WebCrawler.java


Below is the syntax highlighted version of WebCrawler.java from §4.2 Directed Graphs.


/******************************************************************************
 *  Compilation:  javac WebCrawler.java In.java
 *  Execution:    java WebCrawler url
 *  Dependencies: SET.java Queue.java In.java
 *  
 *  Downloads the web page and prints out all urls on the web page.
 *  Gives an idea of how Google's spider crawls the web. Instead of
 *  looking for hyperlinks, we just look for patterns of the form:
 *  http:// followed by an alternating sequence of alphanumeric
 *  characters and dots, ending with a sequence of alphanumeric 
 *  characters.

SOURCE DATA.

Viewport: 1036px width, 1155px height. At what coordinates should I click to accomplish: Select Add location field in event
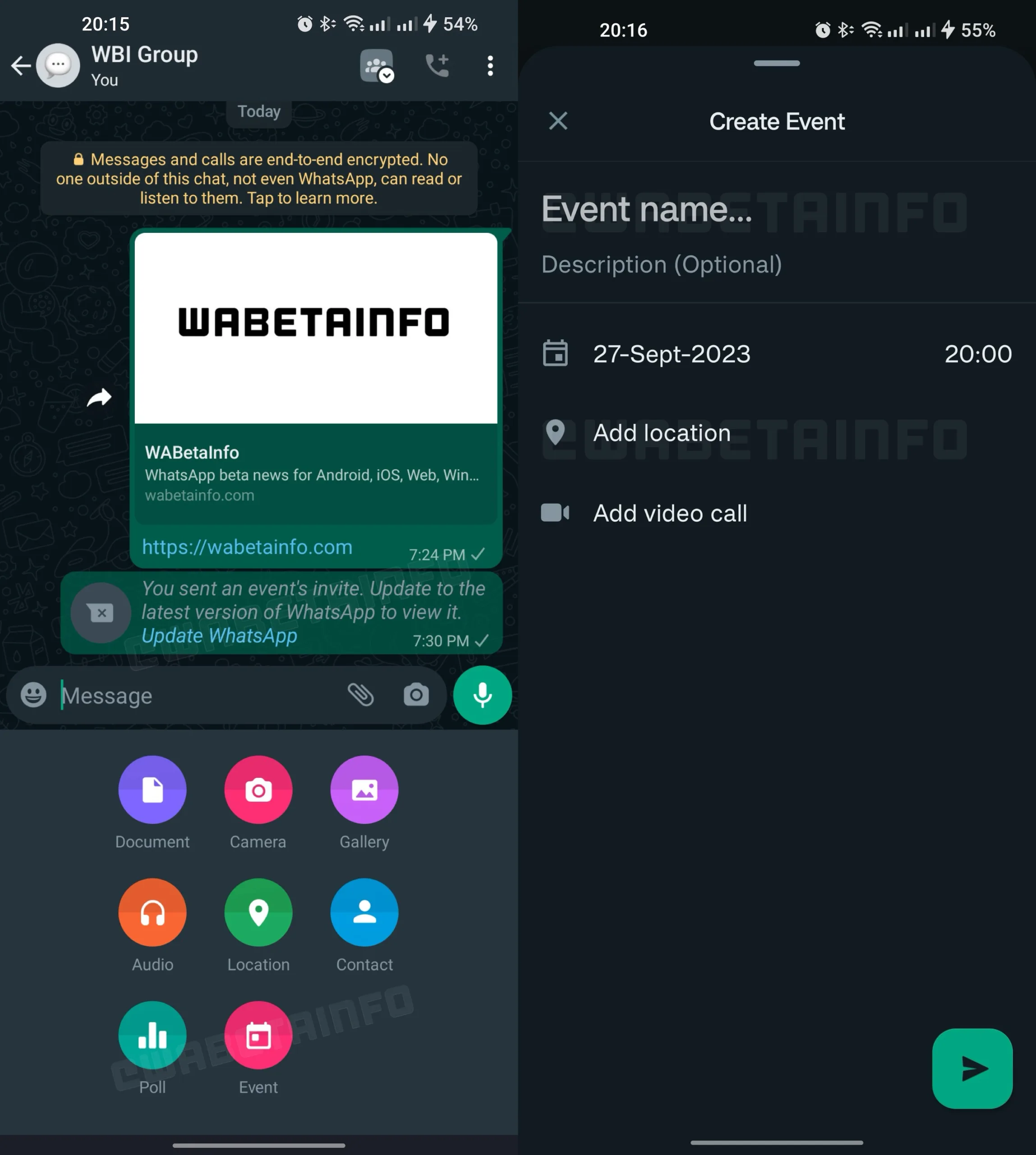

GIVEN REQUEST. Can you copy the WebCrawler.java text starting with "Below is the" and going on through "the web page."?

WRITTEN REPLY.
Below is the syntax highlighted version of WebCrawler.java from §4.2 Directed Graphs.


/******************************************************************************
 *  Compilation:  javac WebCrawler.java In.java
 *  Execution:    java WebCrawler url
 *  Dependencies: SET.java Queue.java In.java
 *  
 *  Downloads the web page and prints out all urls on the web page.